Il paragone più efficace per spiegare il fenomeno è quello di una pentola chiusa da un coperchio: l’aria calda, compressa verso il suolo dall’alta pressione, si riscalda ulteriormente e non riesce a disperdersi, generando condizioni meteo estreme e durature. Questo assetto atmosferico si consolida in genere per effetto di un blocco circolatorio, spesso con struttura a Ω (Omega block), che ostacola il passaggio delle normali perturbazioni e mantiene invariato il quadro termico per giorni, talvolta settimane.
Un caldo che non si spegne neanche di notte
Tra le caratteristiche più insidiose dello heat dome vi è l’assenza di refrigerio notturno. Le temperature minime restano elevate, compromettendo il naturale raffreddamento del suolo e l’equilibrio fisiologico delle persone. In queste situazioni, la percezione del calore può raggiungere valori superiori ai 45 °C, aggravando il fenomeno del caldo umido e causando condizioni di stress termico estremo, soprattutto per bambini, anziani e persone con patologie croniche.
Impatto su città, campagne e infrastrutture
L’ambiente urbano soffre in modo particolare l’effetto heat dome. Tra asfalto, cemento e scarsa ventilazione, le isole di calore cittadine amplificano l’effetto della cupola, rendendo le giornate e le notti torride insostenibili. Allo stesso tempo, le reti energetiche vengono messe sotto pressione per l’uso massiccio di condizionatori, aumentando il rischio di blackout e interruzioni di servizio. Anche l’agricoltura subisce gravi danni: fioriture anticipate, essiccamento dei raccolti, cali produttivi e irrigazione insufficiente mettono a dura prova le risorse idriche e alimentari del territorio.
Un fenomeno estivo che non è più solo estivo
Fino a pochi anni fa, gli heat domes erano considerati fenomeni esclusivi dell’estate, limitati a luglio e agosto. Ma il riscaldamento globale sta spingendo i limiti stagionali, tanto che si osservano oggi strutture simili anche in primavera inoltrata e in pieno inverno. In particolare, nel Sud Italia, la Sicilia e la Calabria hanno sperimentato, anche in gennaio e febbraio, temperature fuori scala, accompagnate da anomalie nel ciclo vegetativo, fioriture anticipate e impatti sugli ecosistemi locali.
Il cambiamento climatico spinge la frequenza e l’intensità
Le analisi della NOAA, del Met Office britannico e del Copernicus Climate Change Service indicano che lo heat dome è tra i fenomeni più amplificati dalla crisi climatica in atto. L’indebolimento delle correnti a getto e la crescente differenza di temperatura tra latitudini favoriscono la formazione di blocchi atmosferici duraturi, che diventano vere e proprie gabbie di calore statico sopra il continente europeo.

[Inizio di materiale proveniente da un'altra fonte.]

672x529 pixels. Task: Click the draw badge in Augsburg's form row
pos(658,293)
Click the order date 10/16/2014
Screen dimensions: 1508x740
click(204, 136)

In Italia, eventi come quello che ha colpito Catania nel luglio 2023, con una temperatura record di 47,6 °C, o le ondate torride su Sardegna, Puglia e Lazio, sono tutti esempi concreti dell’effetto distruttivo di questi blocchi. E il trend è chiaro: aumentano sia il numero degli episodi, sia la loro durata, sia il momento dell’anno in cui si presentano.